Plus   Neg

Economic Worries Lead To Sell-Off On Wall Street - U.S. Commentary


Stocks moved sharply lower over the course of the trading session on Friday, more than offsetting the rally seen in the previous session. The Nasdaq and the S&P 500 pulled back well off Thursday's five-month closing highs.

The major averages saw further downside going into the close, ending the session at their worst levels of the day. The Dow tumbled 460.19 points or 1.8 percent to 25,502.32, the Nasdaq plummeted 196.29 points or 2.5 percent to 7,642.67 and the S&P 500 plunged 54.17 points or 1.9 percent to 2,800.71.

With the steep losses on the day, the major averages also moved lower for the week.
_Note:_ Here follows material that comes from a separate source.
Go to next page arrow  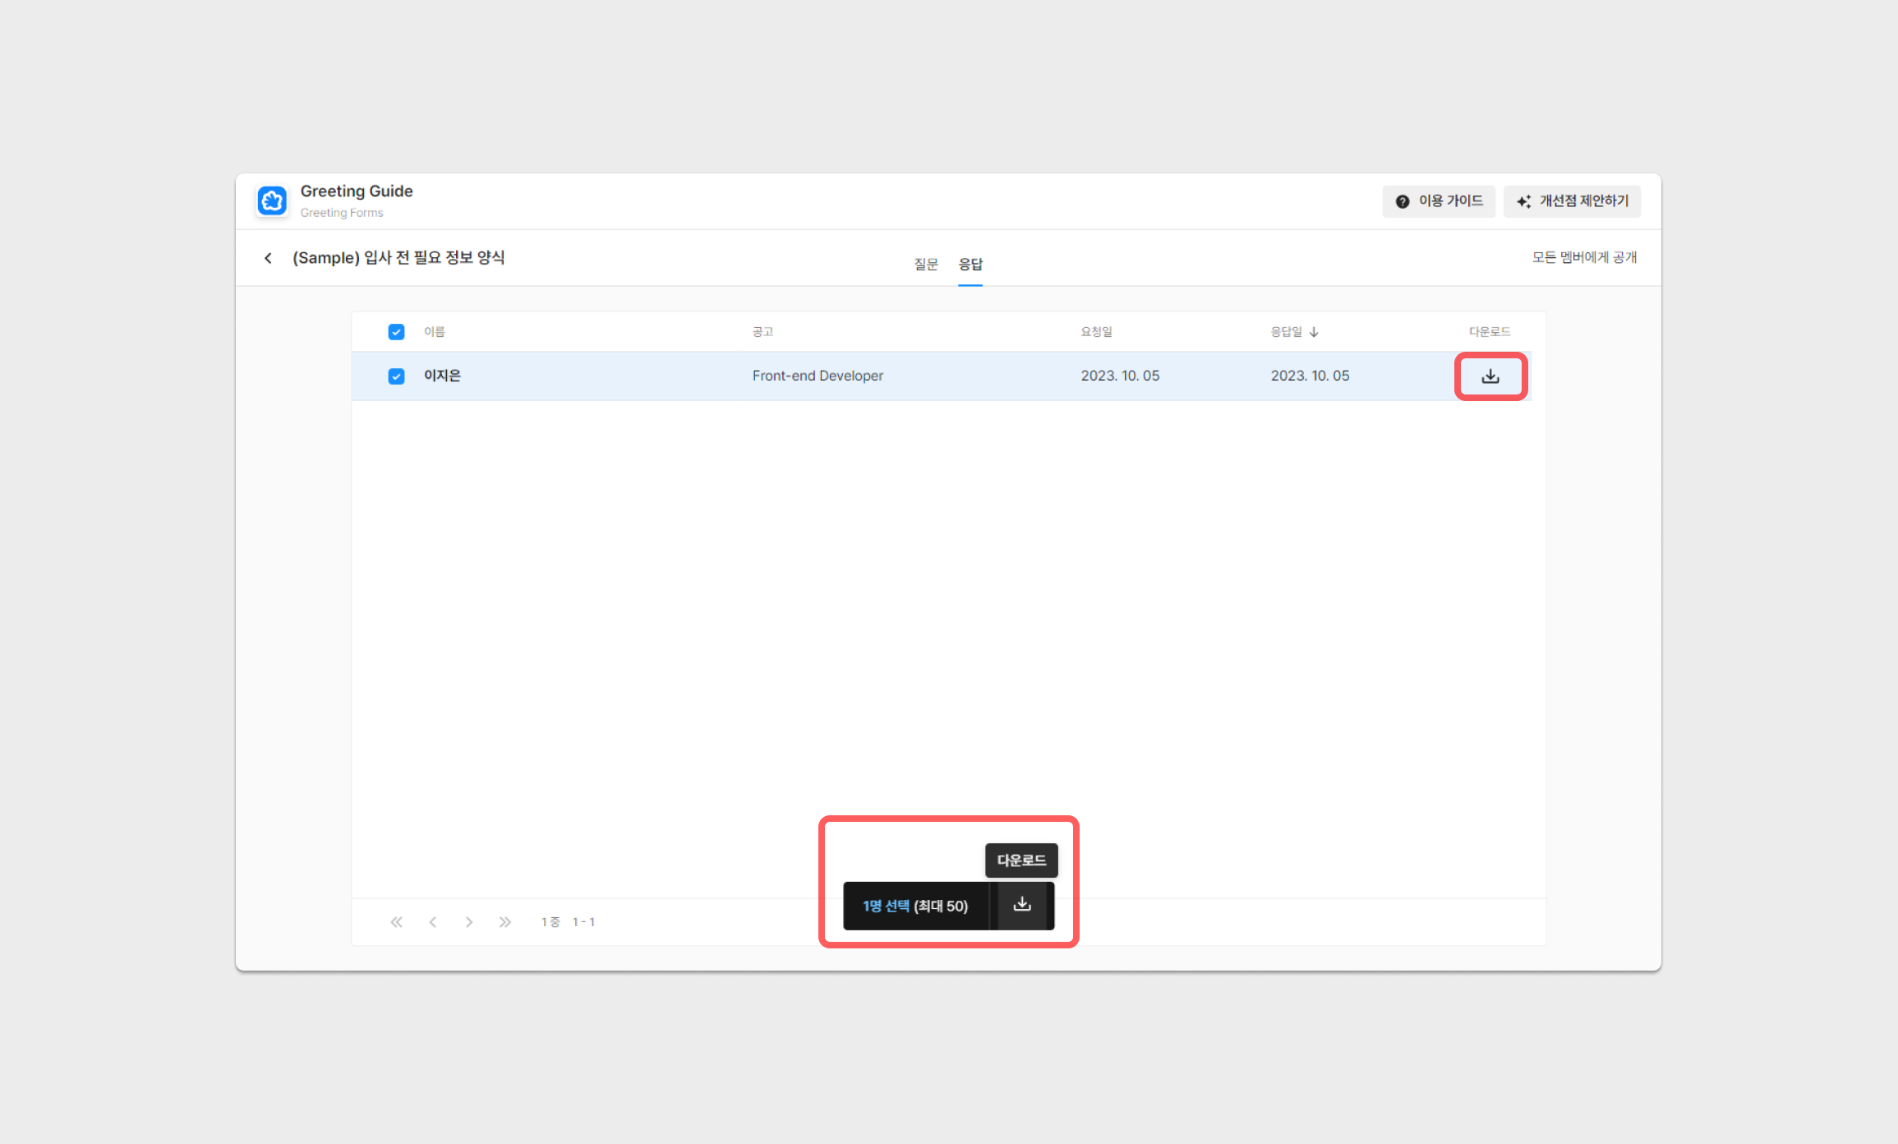pyautogui.click(x=468, y=922)

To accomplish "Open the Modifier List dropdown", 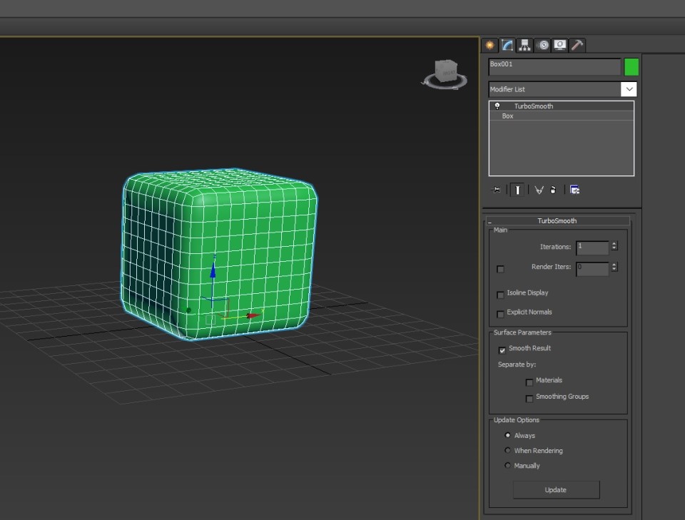I will [x=629, y=89].

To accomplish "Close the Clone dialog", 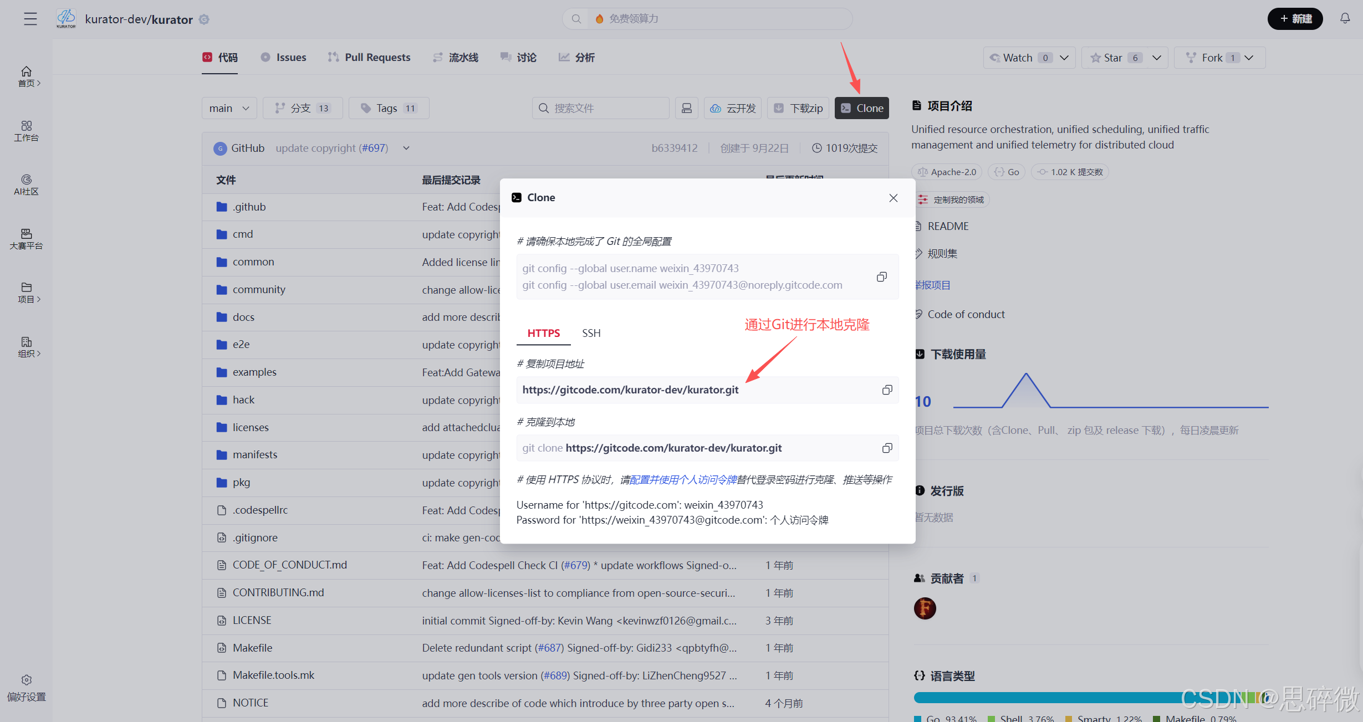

The Dow slumped by 1.3 percent, while the Nasdaq and the S&P 500 slid by 0.6 percent and 0.8 percent, respectively.

The sell-off on Wall Street partly reflected profit taking, with traders cashing in on recent gains after yesterday's strong upward move.

Lingering uncertainty about trade talks between the U.S. and China also weighed on the markets ahead of another round of high-level negotiations next week.

Traders also continued to digest the Federal Reserve's dovish monetary policy announcement earlier in the week.

The Fed's decision to move away from plans to continue raising interest rates this year has been described by some analysts as an effort to keep the stock markets afloat amid an expected contraction in first quarter earnings.

The central bank has also been accused of bending to pressure from President Donald Trump, who has claimed U.S. economic growth would be even stronger if the Fed had not raised rates last year.

Chairman Jerome Powell has continually touted the Fed's independence, however, suggesting the dovish tone could also reflect legitimate concerns about the economic outlook.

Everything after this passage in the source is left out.